Otterbein Office of Social Justice and Activism Takes Its Mission to High School

Posted Feb 23, 2021

An Office of Social Justice and Activism (OSJA) program that helps high school students learn about social justice has been so successful it’s being expanded. 

Otterbein’s Office of Social Justice and Activism began offering its Social Justice Academy to students at Columbus Alternative High School last fall as part of the high school’s weekly internship program. Students met on Zoom with OSJA Director James Prysock, Otterbein chaplain Judy Guion-Utsler, and Otterbein student Kay Mitchell to learn about wide-ranging topics including identity, civil discourse, and engagement. 

“It’s become a place for students to process their lived experiences and a place for them to practice and learn skills that help them engage with others about social justice,” Prysock explains. “And it gives them a language to use as they engage, as well as a way to respond in conversations in a way that is helpful rather than confrontational.” 

The class came about, in part, because many of the internships the Columbus Alternative students normally would have available were cancelled due to the pandemic.

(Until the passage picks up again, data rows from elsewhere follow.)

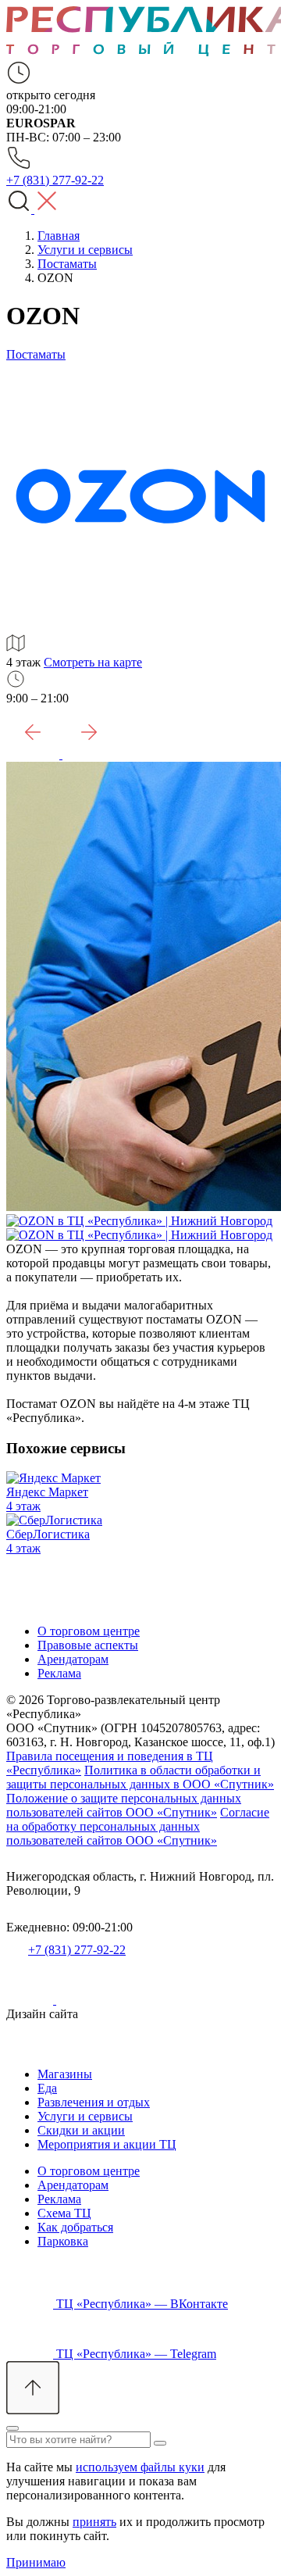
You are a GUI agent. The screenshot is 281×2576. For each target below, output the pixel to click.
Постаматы (36, 354)
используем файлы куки (140, 2467)
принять (94, 2521)
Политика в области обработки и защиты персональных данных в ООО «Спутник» (140, 1777)
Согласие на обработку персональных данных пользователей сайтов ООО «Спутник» (137, 1826)
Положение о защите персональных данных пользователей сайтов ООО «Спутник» (123, 1805)
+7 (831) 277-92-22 (77, 1949)
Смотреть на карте (93, 662)
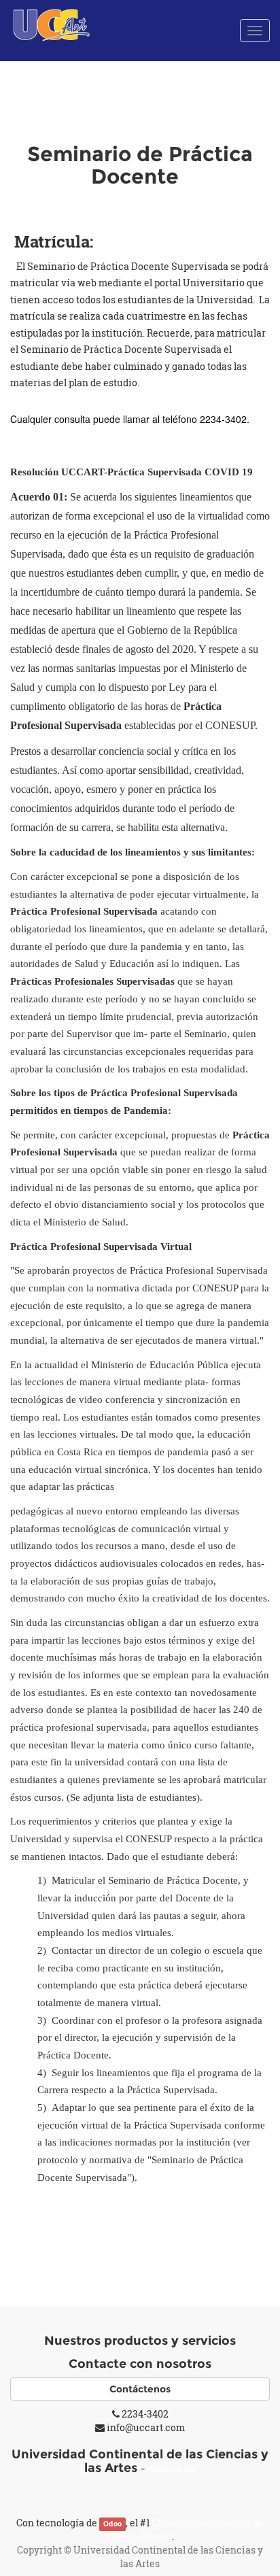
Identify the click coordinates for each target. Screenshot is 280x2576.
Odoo (112, 2523)
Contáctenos (140, 2389)
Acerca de (172, 2468)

Teachers and administrators were searching for other opportunities and came across the Otterbein curriculum. 

Four Columbus Alternative teachers participated in the academy and, as a result of their experience and the students’ enthusiasm, Otterbein expanded the training in February into a five-week program for all Columbus Alternative teachers. 

That program includes training about student identities, how to manage difficult social-justice moments in the classroom, and teaching with inclusivity, said Prysock, who is a graduate of both Columbus Alternative and Otterbein. 

The mission of Prysock’s office is to foster a diverse and inclusive community and to promote respect, open-mindedness, and personal and civic responsibility. He said expanding the Social Justice Academy to high school students is one step towards meeting that mission. 

The internship and teacher training, he said, have been successful enough that he hopes to expand them to other schools. 

“We’re using Columbus Alternative as a pilot to see how well it works for both students and teachers,” he says. “It really may be something we can carry to other districts.”